Avec des images splendides, la parole des femmes se libère dans un lieu clos, où l’omniprésence de la nature, les rituels antiques et les chants en langue vernaculaire lui conférent une forte dimension sacrée.
SMOKE SAUNA SISTERHOOD d’Anna Hintz. Estonie/Islande/France, 2022, 1h29. Documentaire. Grand Prix au Fipadoc de Biarritz 2024.
Critique de Magali Van Reeth, SIGNIS France
Pour la réalisation de ce film, il y avait un défi technique à relever : comment filmer dans un sauna où l’atmosphère très chaude et humide est un danger pour les appareils de prise de vue et de son ? Et où placer la caméra dans un espace aussi exiguë ? Avec ténacité, Anna Hintz et son équipe ont réussi brillamment à dépasser ces obstacles. Le résultat est stupéfiant : dans cette ambiance suffocante, au milieu des fumées et de la sueur, la lumière dorée qui entre par la petite fenêtre du sauna et illumine les peaux rose des femmes, est un ravissement.
Le film débute par l’image d’une mère allaitant son enfant, et finira par l’évocation d’un rituel accompagnant la mort en Estonie. Tout le cycle de la vie est évoqué dans cette matrice, lieu clos, humide et protecteur du sauna. Dehors, les saisons se suivent et rythment le film, on s’en aperçoit lorsque les femmes sortent de cette atmosphère brûlante pour aller se plonger dans l’eau d’un lac gelé ou glacé. Bien sûr, les femmes sont nues mais la caméra les filme sans voyeurisme, sans jamais les sexualiser, avec toujours beaucoup de pudeur. On ne voit presque pas de visage mais des corps, loin des exigences de la publicité ou des médias, de véritables enveloppes corporelles, écrins de la personnalité et de l’âme de chacune.

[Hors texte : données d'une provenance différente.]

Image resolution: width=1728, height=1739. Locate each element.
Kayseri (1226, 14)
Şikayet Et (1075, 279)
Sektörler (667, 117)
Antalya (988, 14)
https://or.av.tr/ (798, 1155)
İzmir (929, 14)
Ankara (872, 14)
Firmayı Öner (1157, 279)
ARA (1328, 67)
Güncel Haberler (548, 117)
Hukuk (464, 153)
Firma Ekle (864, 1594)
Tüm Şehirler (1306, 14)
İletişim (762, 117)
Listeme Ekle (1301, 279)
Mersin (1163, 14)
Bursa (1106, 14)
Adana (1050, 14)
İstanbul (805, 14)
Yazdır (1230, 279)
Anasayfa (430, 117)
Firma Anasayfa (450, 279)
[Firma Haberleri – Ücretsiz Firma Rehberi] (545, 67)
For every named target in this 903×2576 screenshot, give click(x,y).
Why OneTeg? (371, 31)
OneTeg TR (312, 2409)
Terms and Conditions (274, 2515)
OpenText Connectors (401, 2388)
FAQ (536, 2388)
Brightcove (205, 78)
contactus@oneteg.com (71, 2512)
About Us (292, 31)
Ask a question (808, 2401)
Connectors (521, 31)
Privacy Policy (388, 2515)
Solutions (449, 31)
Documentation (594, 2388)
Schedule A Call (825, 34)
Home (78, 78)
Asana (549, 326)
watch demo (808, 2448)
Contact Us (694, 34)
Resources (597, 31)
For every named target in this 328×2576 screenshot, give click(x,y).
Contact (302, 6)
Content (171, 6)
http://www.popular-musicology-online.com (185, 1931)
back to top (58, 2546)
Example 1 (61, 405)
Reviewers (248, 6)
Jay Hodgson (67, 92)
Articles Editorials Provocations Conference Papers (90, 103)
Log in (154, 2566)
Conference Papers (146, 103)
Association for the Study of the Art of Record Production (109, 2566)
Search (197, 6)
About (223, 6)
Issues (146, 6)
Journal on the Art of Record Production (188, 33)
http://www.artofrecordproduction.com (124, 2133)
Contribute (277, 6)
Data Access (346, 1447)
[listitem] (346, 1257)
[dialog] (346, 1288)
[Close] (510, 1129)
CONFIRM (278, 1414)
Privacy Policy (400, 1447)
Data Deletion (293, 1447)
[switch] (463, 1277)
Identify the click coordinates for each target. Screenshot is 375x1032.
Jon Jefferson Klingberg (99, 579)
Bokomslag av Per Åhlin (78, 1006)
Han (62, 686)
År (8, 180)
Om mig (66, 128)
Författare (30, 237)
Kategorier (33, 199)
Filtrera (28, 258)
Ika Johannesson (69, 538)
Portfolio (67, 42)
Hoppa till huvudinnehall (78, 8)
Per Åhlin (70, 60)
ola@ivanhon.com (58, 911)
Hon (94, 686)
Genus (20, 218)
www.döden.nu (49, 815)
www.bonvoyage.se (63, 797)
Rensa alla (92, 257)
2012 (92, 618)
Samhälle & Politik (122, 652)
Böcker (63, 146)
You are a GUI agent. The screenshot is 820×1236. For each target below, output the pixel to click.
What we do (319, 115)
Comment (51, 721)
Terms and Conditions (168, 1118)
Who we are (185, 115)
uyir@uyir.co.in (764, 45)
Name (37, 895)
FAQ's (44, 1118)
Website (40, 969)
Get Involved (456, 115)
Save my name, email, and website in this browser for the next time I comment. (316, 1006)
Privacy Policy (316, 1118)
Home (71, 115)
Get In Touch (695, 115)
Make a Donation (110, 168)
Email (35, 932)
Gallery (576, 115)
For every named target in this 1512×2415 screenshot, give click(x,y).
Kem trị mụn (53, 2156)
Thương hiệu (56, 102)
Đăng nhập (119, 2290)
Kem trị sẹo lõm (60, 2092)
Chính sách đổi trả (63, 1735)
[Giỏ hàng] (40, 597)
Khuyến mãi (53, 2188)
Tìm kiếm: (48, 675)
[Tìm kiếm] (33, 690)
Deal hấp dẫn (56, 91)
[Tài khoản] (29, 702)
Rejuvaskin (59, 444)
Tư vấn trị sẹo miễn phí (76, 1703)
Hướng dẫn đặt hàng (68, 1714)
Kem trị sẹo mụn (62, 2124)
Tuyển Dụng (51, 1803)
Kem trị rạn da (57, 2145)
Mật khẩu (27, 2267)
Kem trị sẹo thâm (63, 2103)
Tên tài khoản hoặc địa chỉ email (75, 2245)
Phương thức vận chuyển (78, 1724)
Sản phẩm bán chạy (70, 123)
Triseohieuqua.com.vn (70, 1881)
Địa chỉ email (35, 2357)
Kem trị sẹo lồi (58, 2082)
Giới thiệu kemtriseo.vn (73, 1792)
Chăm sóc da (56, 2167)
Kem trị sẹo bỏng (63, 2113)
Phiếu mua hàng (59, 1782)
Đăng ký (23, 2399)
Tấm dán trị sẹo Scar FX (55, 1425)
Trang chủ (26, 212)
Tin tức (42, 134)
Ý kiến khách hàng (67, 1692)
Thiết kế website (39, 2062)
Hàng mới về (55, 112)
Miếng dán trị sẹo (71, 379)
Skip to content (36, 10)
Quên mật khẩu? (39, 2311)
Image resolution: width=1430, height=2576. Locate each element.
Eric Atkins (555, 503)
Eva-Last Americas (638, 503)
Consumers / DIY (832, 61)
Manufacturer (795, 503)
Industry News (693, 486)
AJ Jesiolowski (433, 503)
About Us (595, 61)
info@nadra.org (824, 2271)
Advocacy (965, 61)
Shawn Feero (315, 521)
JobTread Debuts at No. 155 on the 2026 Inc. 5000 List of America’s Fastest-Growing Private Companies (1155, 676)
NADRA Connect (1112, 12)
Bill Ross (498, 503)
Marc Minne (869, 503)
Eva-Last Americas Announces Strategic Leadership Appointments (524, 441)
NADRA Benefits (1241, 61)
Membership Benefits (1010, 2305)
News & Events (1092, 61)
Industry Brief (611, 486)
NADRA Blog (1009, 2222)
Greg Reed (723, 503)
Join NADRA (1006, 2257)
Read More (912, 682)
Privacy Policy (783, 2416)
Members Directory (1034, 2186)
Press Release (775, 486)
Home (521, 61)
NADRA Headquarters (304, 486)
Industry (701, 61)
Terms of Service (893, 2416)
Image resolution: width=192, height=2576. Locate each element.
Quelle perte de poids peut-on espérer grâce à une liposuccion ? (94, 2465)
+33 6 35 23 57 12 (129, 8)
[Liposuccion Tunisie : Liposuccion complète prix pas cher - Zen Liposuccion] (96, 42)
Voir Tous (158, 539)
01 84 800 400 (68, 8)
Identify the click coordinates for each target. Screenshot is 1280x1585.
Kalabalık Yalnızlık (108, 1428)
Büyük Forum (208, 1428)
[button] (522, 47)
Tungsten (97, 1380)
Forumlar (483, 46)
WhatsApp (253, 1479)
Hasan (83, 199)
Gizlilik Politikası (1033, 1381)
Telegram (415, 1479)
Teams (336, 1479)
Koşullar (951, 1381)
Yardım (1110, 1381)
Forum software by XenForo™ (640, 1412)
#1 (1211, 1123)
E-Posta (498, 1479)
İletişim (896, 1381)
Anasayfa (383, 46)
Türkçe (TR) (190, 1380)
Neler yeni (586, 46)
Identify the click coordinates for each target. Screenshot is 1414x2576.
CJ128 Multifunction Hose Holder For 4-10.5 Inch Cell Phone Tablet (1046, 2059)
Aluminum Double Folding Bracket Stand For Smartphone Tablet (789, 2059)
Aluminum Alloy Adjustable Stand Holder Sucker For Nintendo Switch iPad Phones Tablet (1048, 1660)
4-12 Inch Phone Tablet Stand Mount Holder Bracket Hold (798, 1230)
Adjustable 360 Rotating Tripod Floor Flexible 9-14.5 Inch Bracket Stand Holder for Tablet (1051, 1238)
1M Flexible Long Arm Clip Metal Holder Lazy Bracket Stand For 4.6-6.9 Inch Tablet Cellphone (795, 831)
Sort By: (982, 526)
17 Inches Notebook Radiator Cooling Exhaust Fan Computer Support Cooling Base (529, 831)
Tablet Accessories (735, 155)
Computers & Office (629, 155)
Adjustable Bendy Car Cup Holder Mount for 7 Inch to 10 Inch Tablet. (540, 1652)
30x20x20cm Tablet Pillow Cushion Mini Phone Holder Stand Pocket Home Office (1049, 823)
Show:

Dans ce cocon protecteur où on est entre femmes, la parole circule sans jugement extérieur, coulant comme les gouttes de sueur au fur et à mesure de la montée en intensité, du renoncement à la peur d’être jugée, du refus des conventions sociales. Confessionnal laïque, les femmes parlent sans crainte de leur accouchement, leurs premières règles, leurs maladies, d’un viol lointain mais toujours douloureux. On se rend compte, ici comme ailleurs, que les mères et les grands-mères ont un rôle de transmission très important, que ce soit dans les rituels mais aussi, malheureusement, dans l’acceptation de la domination des désirs masculins, dont l’importance de la virginité sexuelle.
Dans l’intimité protectrice de cette chambre chaude et close, une communion se crée, entre femmes de différents milieux, par le chant et l’accomplissement de rituels traditionnels. La très belle photo, la lumière délicate et veloutée, la fumée, le sel, les herbes aromatiques, le va et vient entre le corps des femmes, source de vie et d’envie, et la Nature, tour à tour en sommeil ou en éclosion, tout le film tend vers le sacré. Un film envoûtant.